[START OF Supplied material]

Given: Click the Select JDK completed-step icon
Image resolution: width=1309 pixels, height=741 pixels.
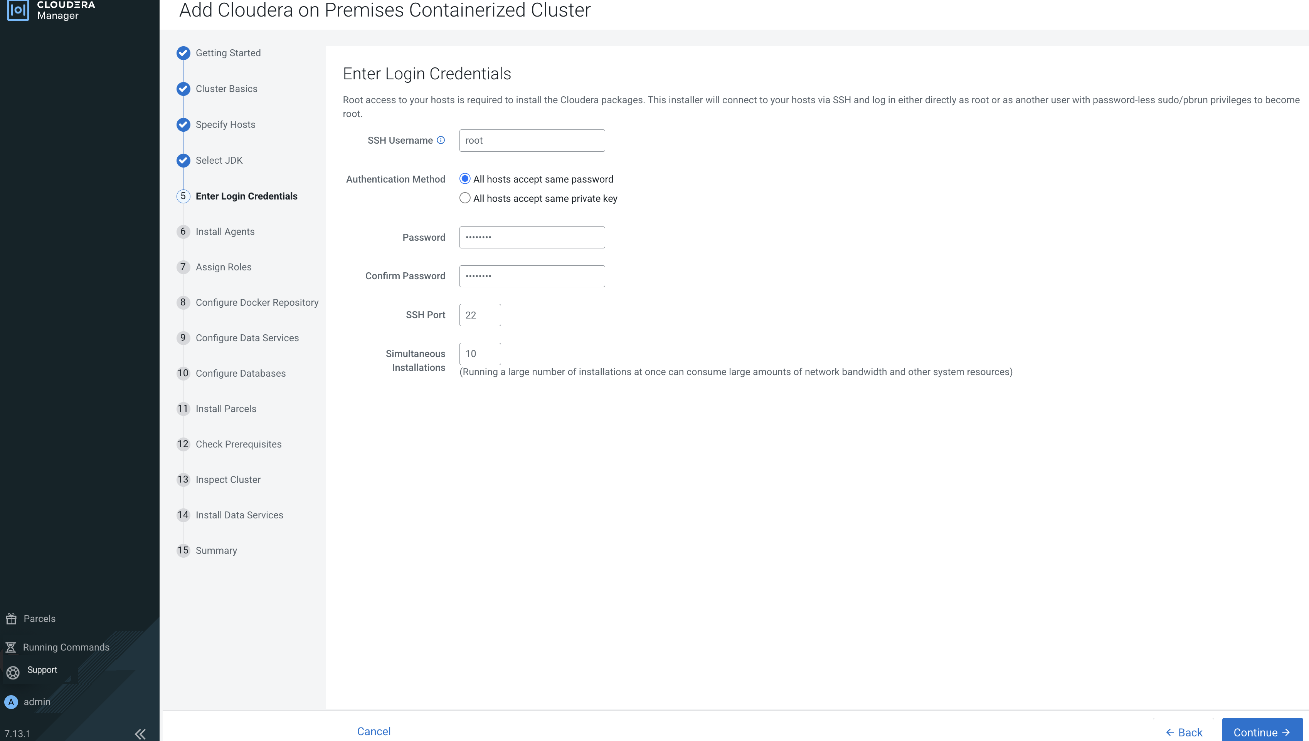Looking at the screenshot, I should 183,160.
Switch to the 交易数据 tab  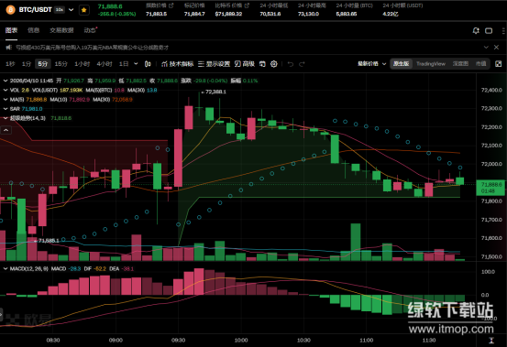[61, 30]
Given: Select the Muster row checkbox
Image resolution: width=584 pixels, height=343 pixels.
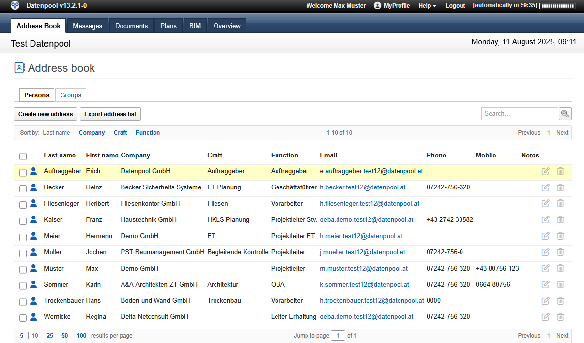Looking at the screenshot, I should (23, 270).
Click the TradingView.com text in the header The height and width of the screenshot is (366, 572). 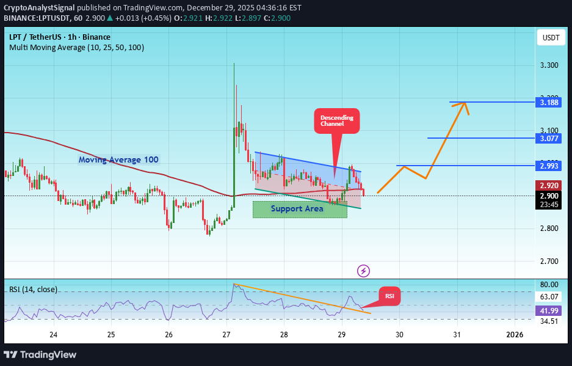[154, 8]
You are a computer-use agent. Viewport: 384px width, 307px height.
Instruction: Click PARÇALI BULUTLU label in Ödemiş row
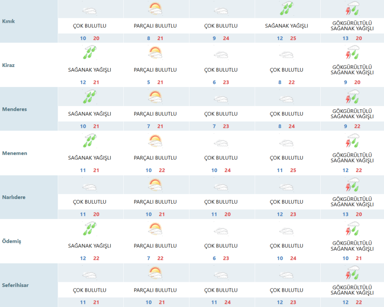(155, 246)
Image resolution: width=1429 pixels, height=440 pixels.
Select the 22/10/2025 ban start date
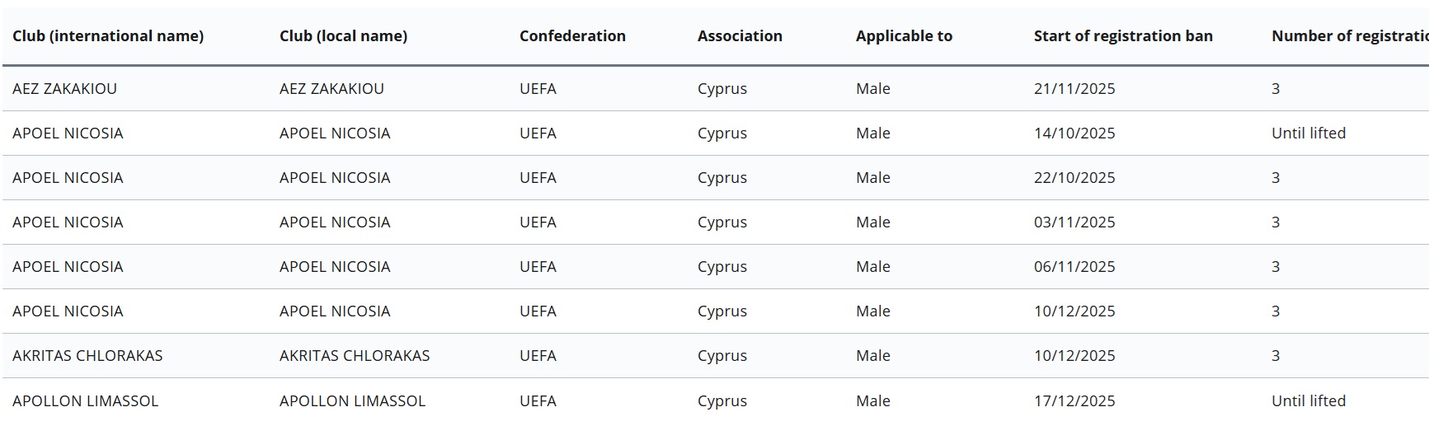(1074, 178)

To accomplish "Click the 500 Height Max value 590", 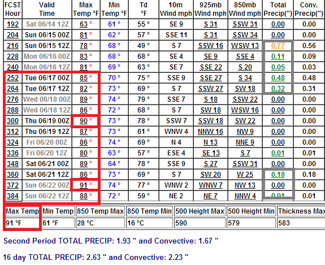I will point(200,223).
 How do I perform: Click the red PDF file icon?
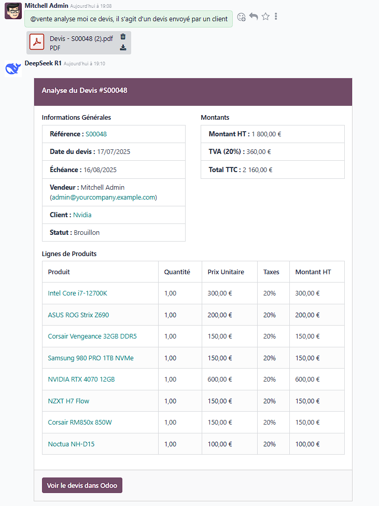coord(37,43)
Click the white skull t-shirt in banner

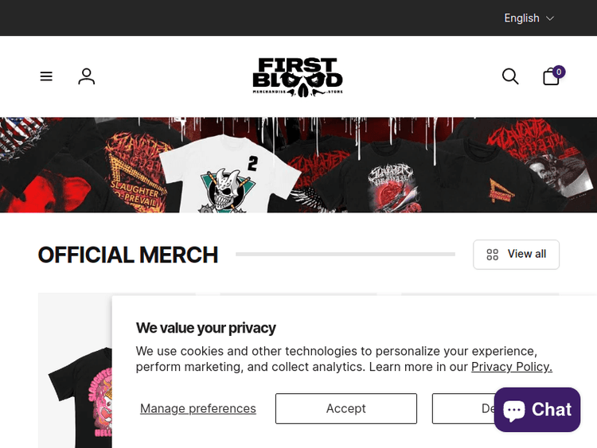(207, 175)
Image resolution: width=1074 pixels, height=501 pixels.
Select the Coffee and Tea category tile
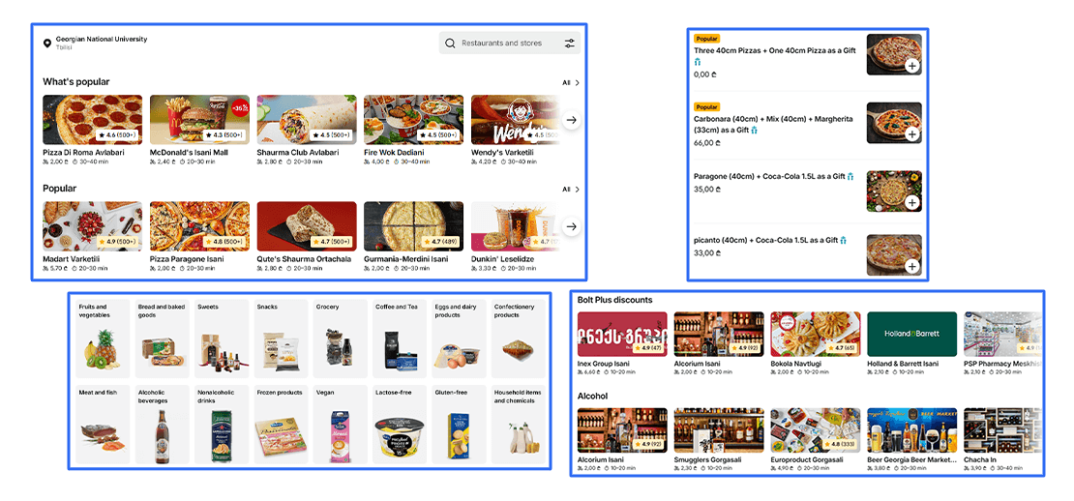point(399,339)
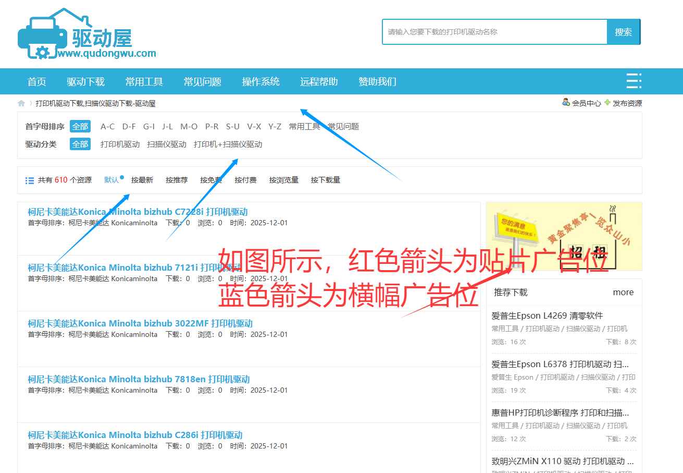Switch sorting to 按最新

pos(141,180)
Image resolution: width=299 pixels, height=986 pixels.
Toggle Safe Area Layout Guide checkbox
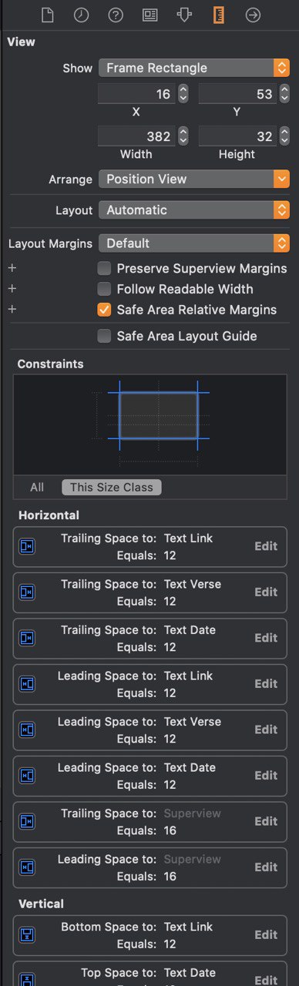(x=104, y=336)
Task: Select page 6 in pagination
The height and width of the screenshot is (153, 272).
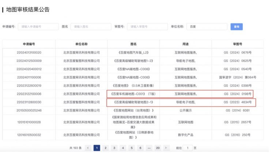Action: click(140, 148)
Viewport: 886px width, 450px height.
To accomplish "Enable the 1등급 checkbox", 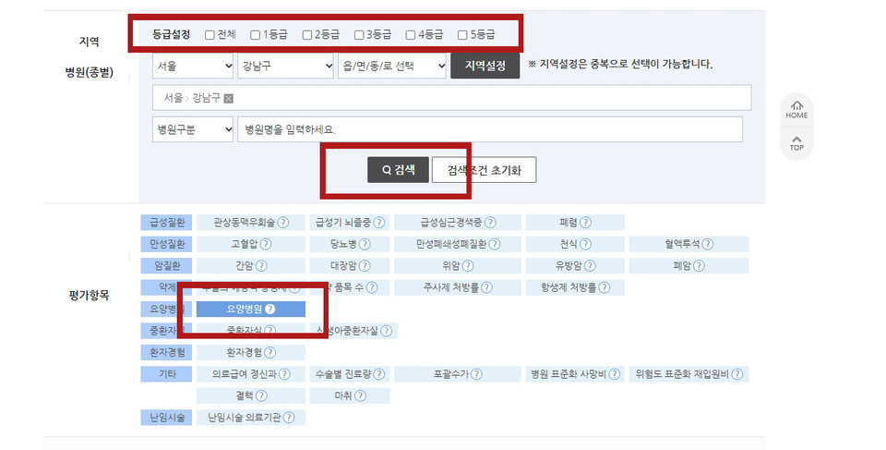I will tap(256, 35).
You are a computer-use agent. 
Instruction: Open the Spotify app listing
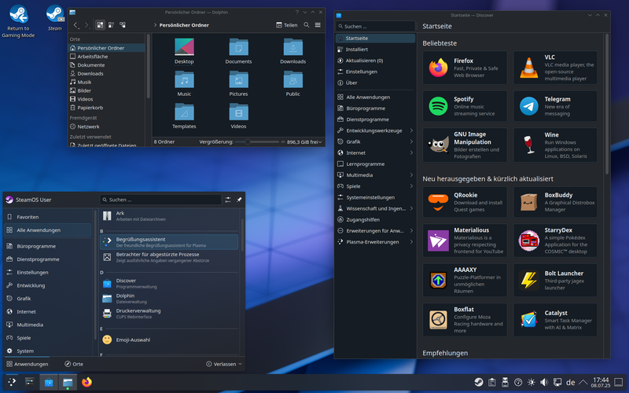465,106
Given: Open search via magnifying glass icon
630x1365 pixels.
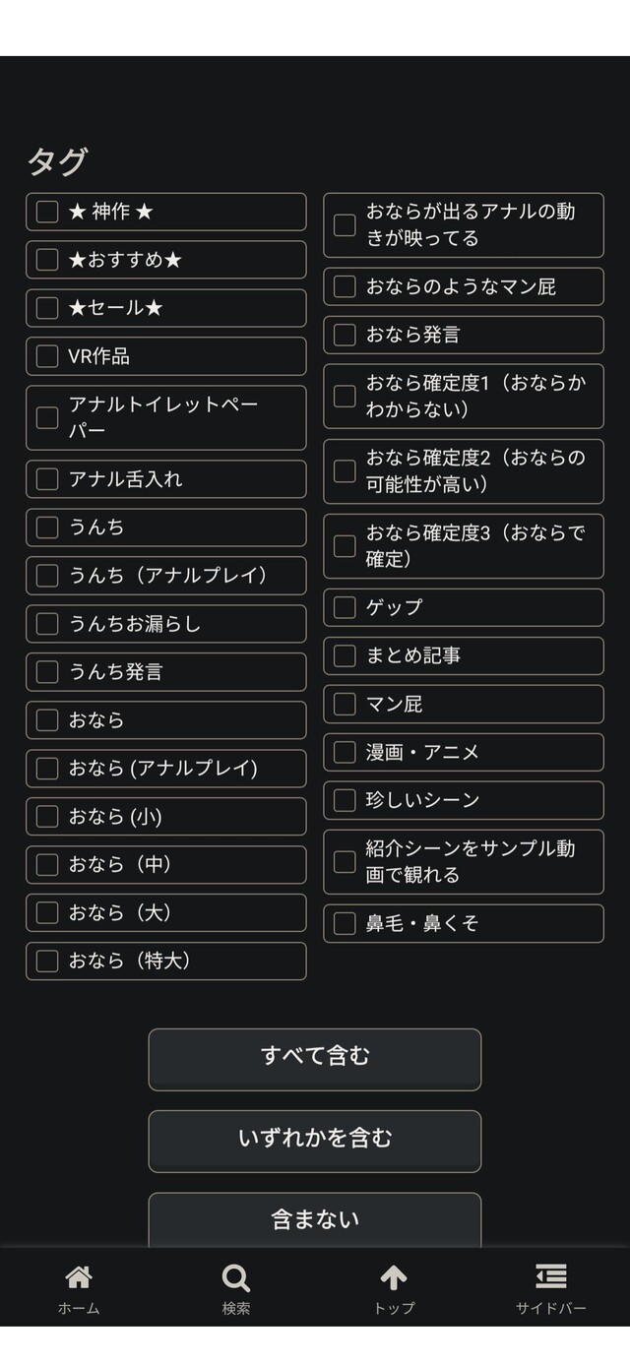Looking at the screenshot, I should click(x=236, y=1277).
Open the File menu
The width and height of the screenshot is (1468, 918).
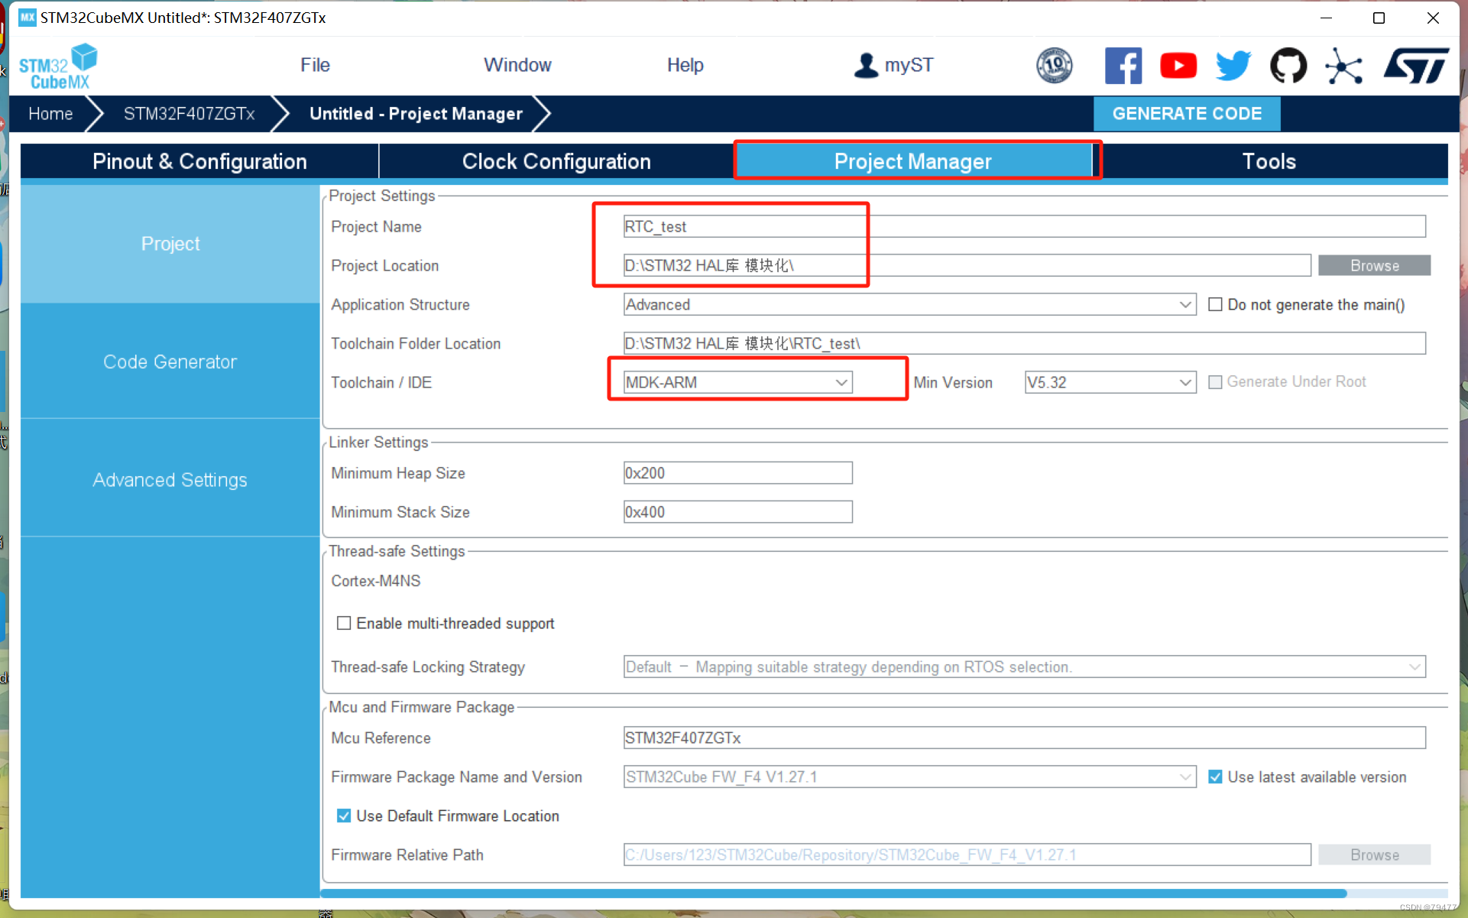coord(315,65)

[END OF Supplied material]

Given instruction: Copy out everything from the line containing "Given: Open search via magnifying glass icon" down to the end of the records, including both ends, and leave the pictures out of your answer.

Worked solution:
Given: Open search via magnifying glass icon
630x1365 pixels.
Looking at the screenshot, I should click(x=236, y=1277).
Open the File menu
The width and height of the screenshot is (1468, 918).
coord(315,65)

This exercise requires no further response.